### Problem statement
Below are some records. Write out the lines from the one containing "The height and" to the last line, word for word, leaving out pictures.

### Supplied records
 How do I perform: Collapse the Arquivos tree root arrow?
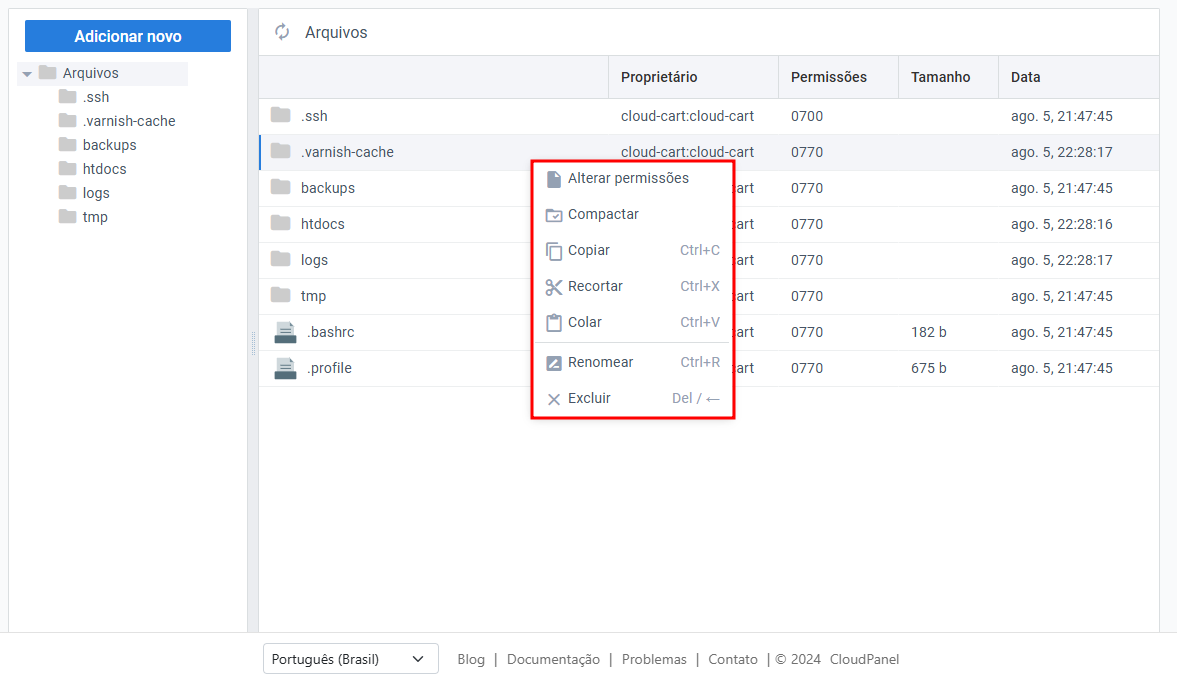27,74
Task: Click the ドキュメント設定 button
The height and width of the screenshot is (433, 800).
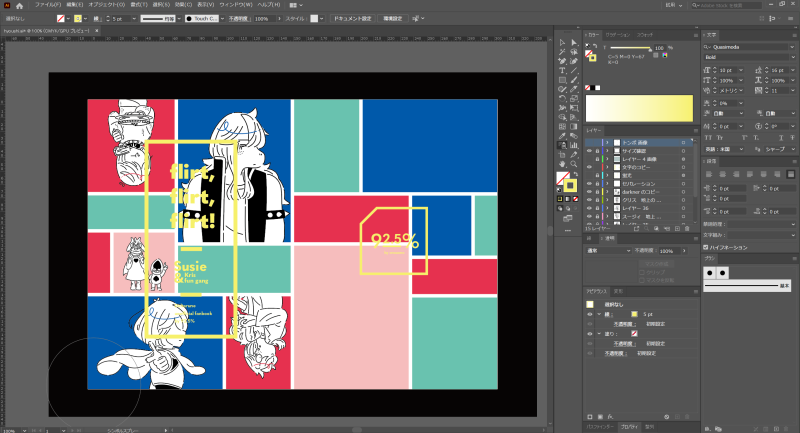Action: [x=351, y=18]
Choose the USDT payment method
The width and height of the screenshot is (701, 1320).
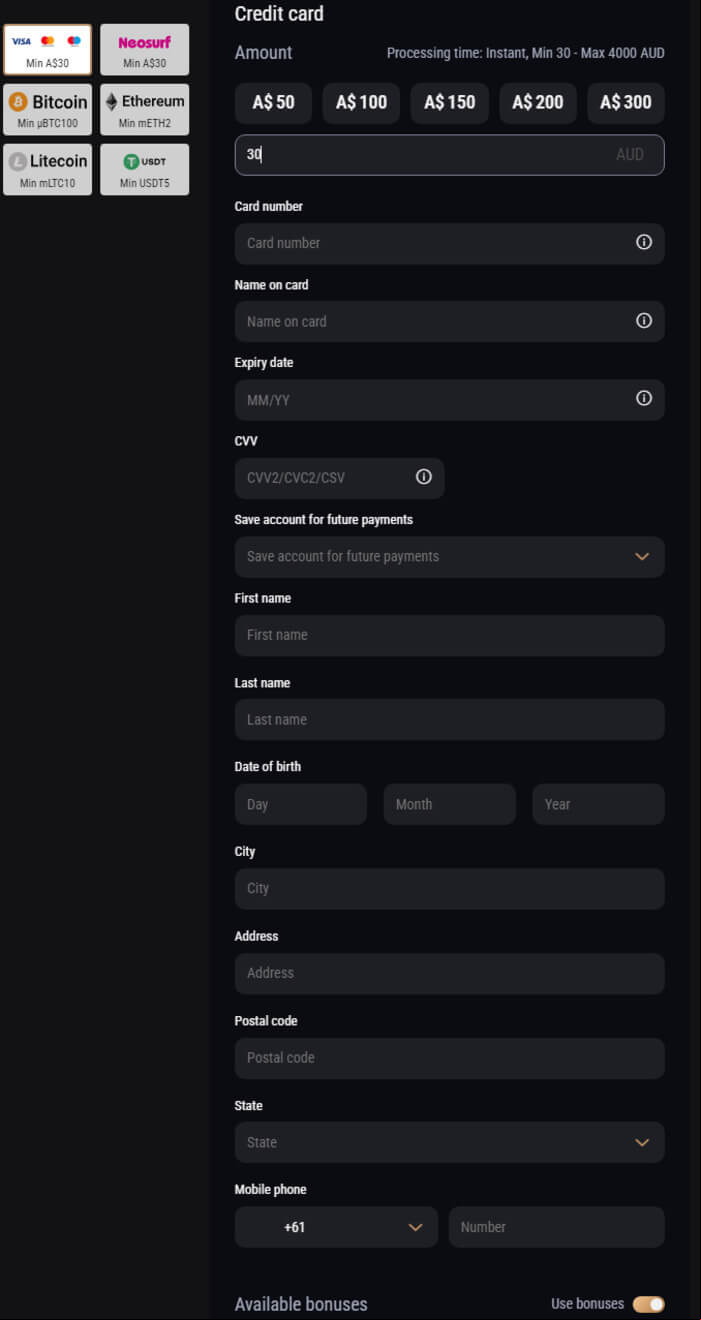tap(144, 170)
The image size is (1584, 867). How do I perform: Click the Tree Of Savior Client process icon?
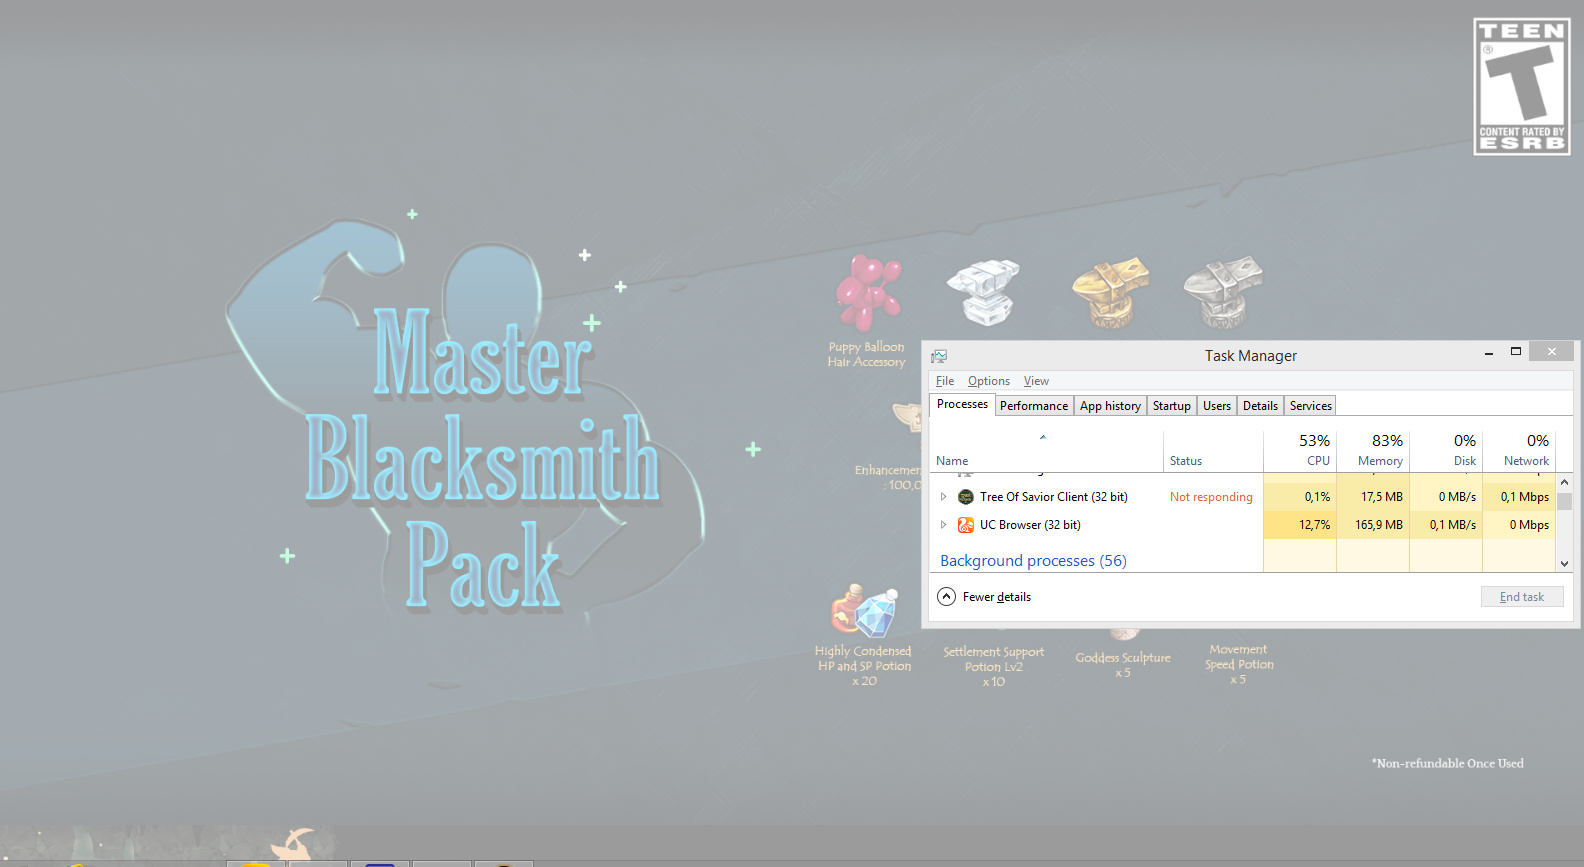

### Task solution
The height and width of the screenshot is (433, 800).
Action: [x=351, y=18]
Choose the USDT payment method
The width and height of the screenshot is (701, 1320).
tap(144, 170)
The image size is (1584, 867). How do I perform: Click the Tree Of Savior Client process icon?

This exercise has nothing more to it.